**REQUEST:** Can you repeat the lines below with every "Image resolution" switched to "Screen size" and nothing else changed?

**DATA PROVIDED:**
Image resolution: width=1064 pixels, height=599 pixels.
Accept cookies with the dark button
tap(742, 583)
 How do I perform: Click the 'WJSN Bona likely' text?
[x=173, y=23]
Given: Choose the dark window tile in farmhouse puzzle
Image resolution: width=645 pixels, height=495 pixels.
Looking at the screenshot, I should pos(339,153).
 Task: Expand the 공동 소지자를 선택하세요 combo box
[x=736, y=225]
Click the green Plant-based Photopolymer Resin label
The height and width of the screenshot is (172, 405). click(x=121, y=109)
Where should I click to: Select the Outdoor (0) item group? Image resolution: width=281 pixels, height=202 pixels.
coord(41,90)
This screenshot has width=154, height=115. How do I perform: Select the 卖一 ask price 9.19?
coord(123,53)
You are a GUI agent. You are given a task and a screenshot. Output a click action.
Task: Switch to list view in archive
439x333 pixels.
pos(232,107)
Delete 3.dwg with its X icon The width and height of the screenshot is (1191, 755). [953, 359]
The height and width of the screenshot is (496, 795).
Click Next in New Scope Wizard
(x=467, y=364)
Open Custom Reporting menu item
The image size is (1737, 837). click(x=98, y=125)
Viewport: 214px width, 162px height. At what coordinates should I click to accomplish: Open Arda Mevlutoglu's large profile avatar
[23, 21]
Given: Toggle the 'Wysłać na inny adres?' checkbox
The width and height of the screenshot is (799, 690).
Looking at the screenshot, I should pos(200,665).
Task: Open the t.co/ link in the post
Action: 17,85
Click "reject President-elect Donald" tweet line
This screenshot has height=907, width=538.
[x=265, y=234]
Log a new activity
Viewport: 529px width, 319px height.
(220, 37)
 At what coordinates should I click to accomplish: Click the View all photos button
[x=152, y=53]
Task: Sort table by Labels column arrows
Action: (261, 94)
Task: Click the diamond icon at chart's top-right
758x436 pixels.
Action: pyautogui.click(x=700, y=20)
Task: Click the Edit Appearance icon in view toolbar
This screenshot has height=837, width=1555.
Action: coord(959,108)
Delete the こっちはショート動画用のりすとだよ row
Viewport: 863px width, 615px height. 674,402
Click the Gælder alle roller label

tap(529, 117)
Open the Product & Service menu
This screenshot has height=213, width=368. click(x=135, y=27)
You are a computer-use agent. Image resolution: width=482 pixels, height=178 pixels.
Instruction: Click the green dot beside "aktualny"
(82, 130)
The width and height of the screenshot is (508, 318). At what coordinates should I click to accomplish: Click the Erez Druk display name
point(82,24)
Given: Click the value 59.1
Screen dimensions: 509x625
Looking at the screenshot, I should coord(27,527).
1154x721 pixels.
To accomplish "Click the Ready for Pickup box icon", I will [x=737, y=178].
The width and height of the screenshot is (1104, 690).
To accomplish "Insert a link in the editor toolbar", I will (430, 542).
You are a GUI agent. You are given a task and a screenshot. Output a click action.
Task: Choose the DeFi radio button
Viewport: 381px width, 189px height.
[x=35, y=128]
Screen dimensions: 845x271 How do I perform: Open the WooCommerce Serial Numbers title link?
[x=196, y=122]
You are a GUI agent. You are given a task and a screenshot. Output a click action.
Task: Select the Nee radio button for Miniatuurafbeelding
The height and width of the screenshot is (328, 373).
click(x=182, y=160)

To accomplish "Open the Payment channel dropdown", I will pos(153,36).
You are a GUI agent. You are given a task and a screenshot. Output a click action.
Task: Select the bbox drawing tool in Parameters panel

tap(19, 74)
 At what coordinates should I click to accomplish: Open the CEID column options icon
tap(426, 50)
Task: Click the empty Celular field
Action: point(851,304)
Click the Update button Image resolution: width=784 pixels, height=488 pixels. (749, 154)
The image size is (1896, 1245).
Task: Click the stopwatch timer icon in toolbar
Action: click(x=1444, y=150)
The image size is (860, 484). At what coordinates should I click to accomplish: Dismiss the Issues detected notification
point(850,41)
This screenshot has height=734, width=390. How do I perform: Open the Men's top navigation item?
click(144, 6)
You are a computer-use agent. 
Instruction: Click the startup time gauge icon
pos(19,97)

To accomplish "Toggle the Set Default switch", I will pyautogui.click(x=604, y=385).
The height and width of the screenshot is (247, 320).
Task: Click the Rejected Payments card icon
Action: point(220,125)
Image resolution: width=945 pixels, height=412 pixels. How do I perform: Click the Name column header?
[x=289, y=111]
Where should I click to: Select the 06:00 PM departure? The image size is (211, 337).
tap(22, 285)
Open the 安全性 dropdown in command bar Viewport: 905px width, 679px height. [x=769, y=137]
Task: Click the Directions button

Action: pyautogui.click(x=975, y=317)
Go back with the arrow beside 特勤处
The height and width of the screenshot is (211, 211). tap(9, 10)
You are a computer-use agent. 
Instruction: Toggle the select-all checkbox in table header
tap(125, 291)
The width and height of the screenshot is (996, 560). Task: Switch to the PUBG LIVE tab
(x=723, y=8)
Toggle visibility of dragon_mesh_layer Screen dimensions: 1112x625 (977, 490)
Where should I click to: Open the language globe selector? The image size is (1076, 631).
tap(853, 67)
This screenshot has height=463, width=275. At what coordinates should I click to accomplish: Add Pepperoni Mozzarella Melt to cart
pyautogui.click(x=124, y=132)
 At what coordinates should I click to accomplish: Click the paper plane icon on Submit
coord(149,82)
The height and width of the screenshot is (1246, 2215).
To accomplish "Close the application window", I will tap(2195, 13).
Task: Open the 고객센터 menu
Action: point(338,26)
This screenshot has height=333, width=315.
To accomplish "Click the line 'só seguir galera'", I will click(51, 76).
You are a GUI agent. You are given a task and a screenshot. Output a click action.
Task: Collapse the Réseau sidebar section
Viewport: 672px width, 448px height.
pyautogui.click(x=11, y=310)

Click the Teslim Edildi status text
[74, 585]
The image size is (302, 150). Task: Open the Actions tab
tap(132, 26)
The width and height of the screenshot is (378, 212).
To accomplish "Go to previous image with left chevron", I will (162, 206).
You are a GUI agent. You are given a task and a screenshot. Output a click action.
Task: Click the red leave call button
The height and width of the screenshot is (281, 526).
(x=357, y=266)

**FULL OUTPUT:**
Screen size: width=1064 pixels, height=599 pixels.
Accept cookies with the dark button
tap(742, 583)
 How do I perform: Click the 'WJSN Bona likely' text?
[x=173, y=23]
Given: Choose the dark window tile in farmhouse puzzle
Screen size: width=645 pixels, height=495 pixels.
Looking at the screenshot, I should pos(339,153).
 Task: Expand the 공동 소지자를 선택하세요 combo box
[x=736, y=225]
Click the green Plant-based Photopolymer Resin label
The height and width of the screenshot is (172, 405). click(x=121, y=109)
Where should I click to: Select the Outdoor (0) item group? Screen size: width=281 pixels, height=202 pixels.
coord(41,90)
This screenshot has width=154, height=115. How do I perform: Select the 卖一 ask price 9.19?
coord(123,53)
You are a GUI agent. You are given a task and a screenshot. Output a click action.
Task: Switch to list view in archive
439x333 pixels.
pos(232,107)
Delete 3.dwg with its X icon The width and height of the screenshot is (1191, 755). [953, 359]
The height and width of the screenshot is (496, 795).
Click Next in New Scope Wizard
(x=467, y=364)
Open Custom Reporting menu item
The image size is (1737, 837). click(x=98, y=125)
Viewport: 214px width, 162px height. At what coordinates should I click to accomplish: Open Arda Mevlutoglu's large profile avatar
[23, 21]
Given: Toggle the 'Wysłać na inny adres?' checkbox
The width and height of the screenshot is (799, 690).
Looking at the screenshot, I should pos(200,665).
Task: Open the t.co/ link in the post
Action: 17,85
Click "reject President-elect Donald" tweet line
This screenshot has height=907, width=538.
[x=265, y=234]
Log a new activity
Viewport: 529px width, 319px height.
(220, 37)
 At what coordinates should I click to accomplish: Click the View all photos button
[x=152, y=53]
Task: Sort table by Labels column arrows
Action: (261, 94)
Task: Click the diamond icon at chart's top-right
758x436 pixels.
Action: pyautogui.click(x=700, y=20)
Task: Click the Edit Appearance icon in view toolbar
This screenshot has height=837, width=1555.
Action: coord(959,108)
Delete the こっちはショート動画用のりすとだよ row
Viewport: 863px width, 615px height. 674,402
Click the Gælder alle roller label

tap(529, 117)
Open the Product & Service menu
This screenshot has height=213, width=368. click(x=135, y=27)
You are a computer-use agent. Screen size: width=482 pixels, height=178 pixels.
Instruction: Click the green dot beside "aktualny"
(82, 130)
The width and height of the screenshot is (508, 318). At what coordinates should I click to accomplish: Click the Erez Druk display name
point(82,24)
Given: Click the value 59.1
Screen dimensions: 509x625
Looking at the screenshot, I should coord(27,527).
1154x721 pixels.
To accomplish "Click the Ready for Pickup box icon", I will [x=737, y=178].
The width and height of the screenshot is (1104, 690).
To accomplish "Insert a link in the editor toolbar", I will (430, 542).
You are a GUI agent. You are given a task and a screenshot. Output a click action.
Task: Choose the DeFi radio button
Viewport: 381px width, 189px height.
[x=35, y=128]
Screen dimensions: 845x271 How do I perform: Open the WooCommerce Serial Numbers title link?
[x=196, y=122]
You are a GUI agent. You are given a task and a screenshot. Output a click action.
Task: Select the Nee radio button for Miniatuurafbeelding
The height and width of the screenshot is (328, 373).
click(x=182, y=160)

To accomplish "Open the Payment channel dropdown", I will pos(153,36).
You are a GUI agent. You are given a task and a screenshot. Output a click action.
Task: Select the bbox drawing tool in Parameters panel

tap(19, 74)
 At what coordinates should I click to accomplish: Open the CEID column options icon
tap(426, 50)
Task: Click the empty Celular field
Action: point(851,304)
Click the Update button Screen size: width=784 pixels, height=488 pixels. (749, 154)
The image size is (1896, 1245).
Task: Click the stopwatch timer icon in toolbar
Action: click(x=1444, y=150)
The image size is (860, 484). At what coordinates should I click to accomplish: Dismiss the Issues detected notification
point(850,41)
This screenshot has height=734, width=390. How do I perform: Open the Men's top navigation item?
click(144, 6)
You are a computer-use agent. 
Instruction: Click the startup time gauge icon
pos(19,97)

To accomplish "Toggle the Set Default switch", I will pyautogui.click(x=604, y=385).
The height and width of the screenshot is (247, 320).
Task: Click the Rejected Payments card icon
Action: point(220,125)
Screen size: width=945 pixels, height=412 pixels. How do I perform: Click the Name column header?
[x=289, y=111]
Where should I click to: Select the 06:00 PM departure? The image size is (211, 337).
tap(22, 285)
Open the 安全性 dropdown in command bar Viewport: 905px width, 679px height. [x=769, y=137]
Task: Click the Directions button

Action: pyautogui.click(x=975, y=317)
Go back with the arrow beside 特勤处
The height and width of the screenshot is (211, 211). tap(9, 10)
You are a computer-use agent. 
Instruction: Toggle the select-all checkbox in table header
tap(125, 291)
The width and height of the screenshot is (996, 560). Task: Switch to the PUBG LIVE tab
(x=723, y=8)
Toggle visibility of dragon_mesh_layer Screen dimensions: 1112x625 (977, 490)
Where should I click to: Open the language globe selector? The image size is (1076, 631).
tap(853, 67)
This screenshot has height=463, width=275. At what coordinates should I click to accomplish: Add Pepperoni Mozzarella Melt to cart
pyautogui.click(x=124, y=132)
 At what coordinates should I click to accomplish: Click the paper plane icon on Submit
coord(149,82)
The height and width of the screenshot is (1246, 2215).
To accomplish "Close the application window", I will tap(2195, 13).
Task: Open the 고객센터 menu
Action: point(338,26)
This screenshot has height=333, width=315.
To accomplish "Click the line 'só seguir galera'", I will click(51, 76).
You are a GUI agent. You are given a task and a screenshot. Output a click action.
Task: Collapse the Réseau sidebar section
Viewport: 672px width, 448px height.
pyautogui.click(x=11, y=310)

Click the Teslim Edildi status text
[74, 585]
The image size is (302, 150). Task: Open the Actions tab
tap(132, 26)
The width and height of the screenshot is (378, 212).
To accomplish "Go to previous image with left chevron", I will (162, 206).
You are a GUI agent. You are given a task and a screenshot. Output a click action.
Task: Click the red leave call button
The height and width of the screenshot is (281, 526).
(x=357, y=266)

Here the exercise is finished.